Le refuge d’En Beys est situé à 1 970 mètres d’altitude, au cœur de la Réserve nationale de faune sauvage d’Orlu. Il était fermé quand nous y étions, et ce du 28 septembre au 31 mai chaque année. Seule la partie hivernale reste ouverte et non-gardée. Nous étions donc en autonomie. Hors période de gardiennage, l’accès se fait par l’échelle qui donne sur la fenêtre du dortoir, à l’étage, ce qui permet de rentrer malgré les cumuls de neige qui bloquent la porte d’entrée. Une pelle se trouve d’ailleurs au rez-de-chaussée pour la déneiger.
Le dortoir est composé d’une rangée de lits superposés, 15 places, en très bon état avec matelas et couvertures en laine épaisses. Nous avions rarement connu pareil confort dans un refuge non-gardé ! L’escalier mène au rez-de-chaussée, plus rudimentaire. Il n’y a ni eau, ni électricité, ni gaz. La cheminée est fonctionnelle mais il y a rarement du bois. Mieux vaut s’alourdir lors de la montée au refuge en traversant la forêt. Mais attention : n'abimez pas les arbres et ne ramassez que le bois mort au sol.
Prévoyez des vêtements chauds et n'oubliez pas frontales et bougies pour profiter de la soirée autour de la table, de bons produits locaux à déguster et une petite bouteille de breuvage magique dont vous aurez le secret ! N'oubliez pas non plus d'emporter vos déchets avec vous - le camion poubelle ne passe pas ici - ainsi que le papier toilettes usagé, qui peut aussi être brûlé dans la cheminée, afin d'éviter de bien désagréables découvertes à la fonte des neiges...
Profiter d'un tel endroit est une chance, alors jouez le jeu : laissez les lieux encore plus propres qu'à votre arrivée et fermez bien les accès.
Pour ces trois jours de splitboard dans les Pyrénées Ariégeoises, nous nous sommes rendus à notre point de départ, le parking du Fanguil, en voiture depuis Perpignan, mais Ax-les-Thermes est accessible en train.
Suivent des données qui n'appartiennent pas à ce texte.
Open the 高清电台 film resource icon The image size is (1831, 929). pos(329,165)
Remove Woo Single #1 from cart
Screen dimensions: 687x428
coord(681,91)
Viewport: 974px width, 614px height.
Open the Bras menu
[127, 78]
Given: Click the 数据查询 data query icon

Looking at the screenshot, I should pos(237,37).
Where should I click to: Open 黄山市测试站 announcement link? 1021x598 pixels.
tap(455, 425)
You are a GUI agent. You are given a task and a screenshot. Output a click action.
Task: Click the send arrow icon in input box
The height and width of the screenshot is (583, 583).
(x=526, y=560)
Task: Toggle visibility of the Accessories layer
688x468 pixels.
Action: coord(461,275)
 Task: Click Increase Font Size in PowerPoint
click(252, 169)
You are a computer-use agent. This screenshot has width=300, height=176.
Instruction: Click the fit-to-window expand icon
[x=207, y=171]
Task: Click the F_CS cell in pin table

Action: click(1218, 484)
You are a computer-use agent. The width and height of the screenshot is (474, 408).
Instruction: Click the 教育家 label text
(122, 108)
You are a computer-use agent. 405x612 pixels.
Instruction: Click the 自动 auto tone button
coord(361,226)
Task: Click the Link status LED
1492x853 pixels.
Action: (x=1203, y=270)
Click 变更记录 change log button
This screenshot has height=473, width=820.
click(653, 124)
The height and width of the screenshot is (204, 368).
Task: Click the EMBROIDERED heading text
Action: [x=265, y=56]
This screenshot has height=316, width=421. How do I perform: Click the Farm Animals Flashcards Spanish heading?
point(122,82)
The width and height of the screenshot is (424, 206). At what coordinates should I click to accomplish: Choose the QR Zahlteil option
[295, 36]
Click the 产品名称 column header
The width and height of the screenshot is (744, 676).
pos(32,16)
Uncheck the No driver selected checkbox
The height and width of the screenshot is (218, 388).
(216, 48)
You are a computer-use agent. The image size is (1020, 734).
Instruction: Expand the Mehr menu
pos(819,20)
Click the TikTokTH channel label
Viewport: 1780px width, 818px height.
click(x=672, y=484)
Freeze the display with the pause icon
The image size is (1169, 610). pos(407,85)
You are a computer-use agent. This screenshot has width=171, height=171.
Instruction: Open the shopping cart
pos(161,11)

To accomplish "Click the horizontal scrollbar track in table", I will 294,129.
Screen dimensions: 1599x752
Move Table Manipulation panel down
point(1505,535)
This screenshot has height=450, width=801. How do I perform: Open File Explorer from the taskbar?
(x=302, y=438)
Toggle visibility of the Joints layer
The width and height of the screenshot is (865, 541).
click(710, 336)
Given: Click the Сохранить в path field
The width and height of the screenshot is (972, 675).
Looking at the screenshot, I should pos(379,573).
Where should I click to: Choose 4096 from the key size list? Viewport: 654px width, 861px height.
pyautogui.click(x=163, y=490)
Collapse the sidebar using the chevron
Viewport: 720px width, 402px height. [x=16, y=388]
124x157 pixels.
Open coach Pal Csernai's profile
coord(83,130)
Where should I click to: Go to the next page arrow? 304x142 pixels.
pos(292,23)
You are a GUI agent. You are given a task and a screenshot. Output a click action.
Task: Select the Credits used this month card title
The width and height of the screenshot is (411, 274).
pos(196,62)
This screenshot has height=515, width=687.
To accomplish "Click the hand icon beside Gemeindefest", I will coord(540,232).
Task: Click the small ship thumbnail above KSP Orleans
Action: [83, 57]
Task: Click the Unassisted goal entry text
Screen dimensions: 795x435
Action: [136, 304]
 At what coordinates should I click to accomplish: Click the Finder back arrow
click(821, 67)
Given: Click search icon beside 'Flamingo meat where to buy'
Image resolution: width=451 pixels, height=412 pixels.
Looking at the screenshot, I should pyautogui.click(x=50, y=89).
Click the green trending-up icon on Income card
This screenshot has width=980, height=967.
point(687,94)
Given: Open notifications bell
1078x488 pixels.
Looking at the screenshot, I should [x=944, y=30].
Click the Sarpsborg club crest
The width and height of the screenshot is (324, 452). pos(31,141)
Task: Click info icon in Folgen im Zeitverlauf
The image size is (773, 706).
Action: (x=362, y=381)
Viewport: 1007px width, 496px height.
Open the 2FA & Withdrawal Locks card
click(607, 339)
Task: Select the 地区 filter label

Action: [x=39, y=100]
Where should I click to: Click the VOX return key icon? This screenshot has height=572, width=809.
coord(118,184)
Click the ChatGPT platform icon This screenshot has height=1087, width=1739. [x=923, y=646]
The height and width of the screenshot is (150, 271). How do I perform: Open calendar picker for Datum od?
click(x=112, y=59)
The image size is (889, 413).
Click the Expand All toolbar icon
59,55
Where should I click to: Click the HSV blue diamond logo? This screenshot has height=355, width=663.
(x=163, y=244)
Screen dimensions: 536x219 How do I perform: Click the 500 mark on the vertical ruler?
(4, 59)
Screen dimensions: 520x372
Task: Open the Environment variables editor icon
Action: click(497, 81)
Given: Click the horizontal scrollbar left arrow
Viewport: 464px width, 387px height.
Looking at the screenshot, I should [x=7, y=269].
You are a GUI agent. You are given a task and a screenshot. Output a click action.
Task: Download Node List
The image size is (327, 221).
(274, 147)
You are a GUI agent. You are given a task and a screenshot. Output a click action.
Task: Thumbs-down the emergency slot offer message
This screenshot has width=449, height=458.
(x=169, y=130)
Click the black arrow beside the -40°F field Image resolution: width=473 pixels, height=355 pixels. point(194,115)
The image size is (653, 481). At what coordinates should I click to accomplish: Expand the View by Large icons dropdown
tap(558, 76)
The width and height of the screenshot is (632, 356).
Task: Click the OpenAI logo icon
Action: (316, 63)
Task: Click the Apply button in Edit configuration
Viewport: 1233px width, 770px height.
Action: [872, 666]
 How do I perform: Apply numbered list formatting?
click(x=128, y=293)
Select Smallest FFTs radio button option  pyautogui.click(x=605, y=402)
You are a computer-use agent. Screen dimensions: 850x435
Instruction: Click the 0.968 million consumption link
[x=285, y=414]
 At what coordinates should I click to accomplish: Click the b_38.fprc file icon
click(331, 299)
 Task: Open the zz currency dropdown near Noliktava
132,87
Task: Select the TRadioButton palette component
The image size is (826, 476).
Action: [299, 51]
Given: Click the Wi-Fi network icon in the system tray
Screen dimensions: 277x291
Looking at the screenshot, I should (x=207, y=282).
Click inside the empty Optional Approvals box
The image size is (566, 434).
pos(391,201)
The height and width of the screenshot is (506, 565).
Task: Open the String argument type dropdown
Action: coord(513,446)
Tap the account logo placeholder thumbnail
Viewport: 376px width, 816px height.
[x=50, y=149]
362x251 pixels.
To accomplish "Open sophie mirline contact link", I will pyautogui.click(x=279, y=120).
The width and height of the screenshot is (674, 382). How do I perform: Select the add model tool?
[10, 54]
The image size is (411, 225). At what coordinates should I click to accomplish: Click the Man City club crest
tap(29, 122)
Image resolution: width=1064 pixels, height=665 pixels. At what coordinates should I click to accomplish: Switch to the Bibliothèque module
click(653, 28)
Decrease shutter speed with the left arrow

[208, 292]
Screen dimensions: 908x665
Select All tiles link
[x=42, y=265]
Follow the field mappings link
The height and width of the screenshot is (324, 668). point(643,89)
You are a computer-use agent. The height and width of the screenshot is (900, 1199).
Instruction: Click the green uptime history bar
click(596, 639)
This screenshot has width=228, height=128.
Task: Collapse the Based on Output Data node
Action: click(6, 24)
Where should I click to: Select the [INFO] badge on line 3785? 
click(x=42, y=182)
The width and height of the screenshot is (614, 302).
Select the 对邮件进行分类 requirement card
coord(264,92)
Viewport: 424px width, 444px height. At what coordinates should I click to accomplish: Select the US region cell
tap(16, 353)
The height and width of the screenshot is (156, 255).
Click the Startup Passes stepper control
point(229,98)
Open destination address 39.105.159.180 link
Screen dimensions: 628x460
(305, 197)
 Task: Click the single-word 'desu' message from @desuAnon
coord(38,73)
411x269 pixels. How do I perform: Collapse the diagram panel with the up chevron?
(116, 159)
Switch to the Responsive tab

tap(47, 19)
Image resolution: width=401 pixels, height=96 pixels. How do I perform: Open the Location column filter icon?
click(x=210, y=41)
Ensuite trois options sont possibles : le taxi, l’autostop ou la randonnée. Il faut compter 3h30 de marche pour rejoindre le point de départ. De quoi s'échauffer !
En été, la région met en place des navettes à 1€ seulement pour se rendre au parking du Fanguil, du lundi au vendredi.
Une vie à coucher dehors, notre dernière aventure Les Others en ski de randonnée.
Dès que l'enneigement le permet ! Nous sommes partis début février, dates optimales cette fois-ci, mais à adapter en fonction des conditions. Privilégiez les périodes scolaires pour vous retrouver seuls au monde et vous assurer une place au refuge.
Gardez toujours un œil sur les conditions d’enneigement, le risque d’avalanche et la météo. N'hésitez jamais à rebrousser chemin si les conditions se dégradent. La montagne attendra ! Le risque d’avalanche était de 2/5 (risque limité) quand nous y étions, mais il faut toujours être vigilant.